In conclusion, let me say a word about redefining the family. Although the traditional family has evolved erratically in modern times, when the term family is used, especially by the media, in many instances it still refers to some kind of adult living arrangement where children are involved. Just to be married is not enough. One does not become a “family man” until he has children. When a father says that he has to work so that he will be able to provide for his family, he means his children primarily. His wife, unless she is just a dependent homemaker and does not work outside the home, will usually be able to take care of herself financially. The media reports on “family viewing” and “family entertainment,” which refers to programming that they deem to be suitable for children.
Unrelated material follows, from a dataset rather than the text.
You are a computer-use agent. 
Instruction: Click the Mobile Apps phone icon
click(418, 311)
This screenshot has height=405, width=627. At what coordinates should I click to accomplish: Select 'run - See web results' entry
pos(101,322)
But what is a family, really, domestically speaking? My dictionary defines it as “a group of individuals living under one roof and usually under one head of household.” That’s simple and straightforward enough. I like that definition in one way because it is non-specific and non-sexist. A man and woman married to each other with one or more children is not the only kind of family there is, however. There exists every conceivable combination and situation. Individuals don’t have to be related to one another genetically to be family, and they don’t need to involve children or even have to be human. People consider their pets as part of their family, for example. Live-in servants and close friends can be family.
The previous definition is also erroneous, due to the fact that family members all don’t have to live together. I have lived alone for most of my life. So don’t I have any family anywhere? Sure, I do. I just don’t live with them. There are the biological families that we are born into and also the ones that we choose for ourselves. The term “family values,” therefore, is vague and has no real meaning, since we don’t know which family they are referring to, and the fact that any given family has its own set of values, which undoubtedly differs from one to the other.